33 F3d 55 United States v. Morrell Md

33 F.3d 55

UNITED STATES of America, Plaintiff-Appellee,
v.
Roger MORRELL, M.D., Defendant-Appellant.

No. 92-1080.

United States Court of Appeals, Sixth Circuit.

Aug. 31, 1994.

NOTICE: Sixth Circuit Rule 24(c) states that citation of unpublished dispositions is disfavored except for establishing res judicata, estoppel, or the law of the case and requires service of copies of cited unpublished dispositions of the Sixth Circuit.

Before: NORRIS and SILER, Circuit Judges; and OAKES,* Senior Circuit Judge.

PER CURIAM.

1

On January 18, 1994, this court rendered a decision in this case on numerous issues, affirming the conviction and sentence for defendant Roger Morrell, M.D. We now grant in part Dr. Morrell's petition for rehearing. This decision amends the previous decision of this court in his case only.

2

The meritorious issue which has been raised by Dr. Morrell involves his sentence. In our previous decision, we found that Dr. Morrell should be subject to the consequences of the acts of the co-conspirators at a time before Dr. Morrell joined the conspiracy, citing United States v. Centraccio, 977 F.2d 1061, 1066 (7th Cir.1992).

3

The illegal activities of the conspiracy and other criminal conduct began around May 1982, and continued until June 1988. Dr. Morrell did not join the conspiracy until May 15, 1987, and he worked for the Second-Selden Medical Clinic from that date until it closed in June 1988.

4

The issue concerns the interpretation of USSG Sec. 1B1.3(a)(1)(B). That section holds the defendant responsible for relevant conduct in which the defendant did not personally participate, but "in the case of a jointly undertaken criminal activity ... all reasonably foreseeable acts and omissions of others in furtherance of the jointly undertaken criminal activity." Id. There is a split in the circuits on whether a defendant's sentence should reflect relevant conduct of codefendants which occurred before the defendant in question joined the criminal activity. Thus, Centraccio, 977 F.2d at 1066; United States v. Edwards, 945 F.2d 1387 (7th Cir.1991), cert. denied, 112 S.Ct. 1590 (1992); United States v. Miranda-Ortiz, 926 F.2d 172 (2d Cir.), cert. denied, 112 S.Ct. 347 (1991); United States v. Matthews, 942 F.2d 779 (10th Cir.1991); and United States v. Willard, 909 F.2d 780 (4th Cir.1990), all held that a defendant's sentence could reflect the prior relevant conduct of other persons who carried out their criminal activity prior to the time that the defendant joined the enterprise. Other cases which rejected that position include United States v. Carreon, 11 F.3d 1225 (5th Cir.1994); United States v. Petty, 992 F.2d 887 (9th Cir.1993); and United States v. O'Campo, 973 F.2d 1015 (1st Cir.1992).

------

▶ TASKS TO COMPLETE
**A)** From the Morrell opinion, print everything from "No. 92-1080." down to "Senior Circuit Judge.".
**B)** List every case that the Morrell opinion says held that a defendant's sentence could reflect relevant conduct of others that took place before the defendant joined the enterprise.

▶ DATA BELOW
------

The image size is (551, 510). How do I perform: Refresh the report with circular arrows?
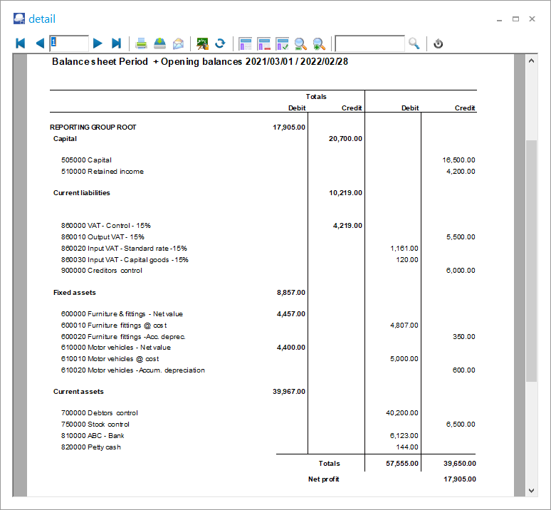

------

▶ ANSWERS TO THE EXERCISE
**A)**
No. 92-1080.

United States Court of Appeals, Sixth Circuit.

Aug. 31, 1994.

NOTICE: Sixth Circuit Rule 24(c) states that citation of unpublished dispositions is disfavored except for establishing res judicata, estoppel, or the law of the case and requires service of copies of cited unpublished dispositions of the Sixth Circuit.

Before: NORRIS and SILER, Circuit Judges; and OAKES,* Senior Circuit Judge.

**B)**
United States v. Centraccio
United States v. Edwards
United States v. Miranda-Ortiz
United States v. Matthews
United States v. Willard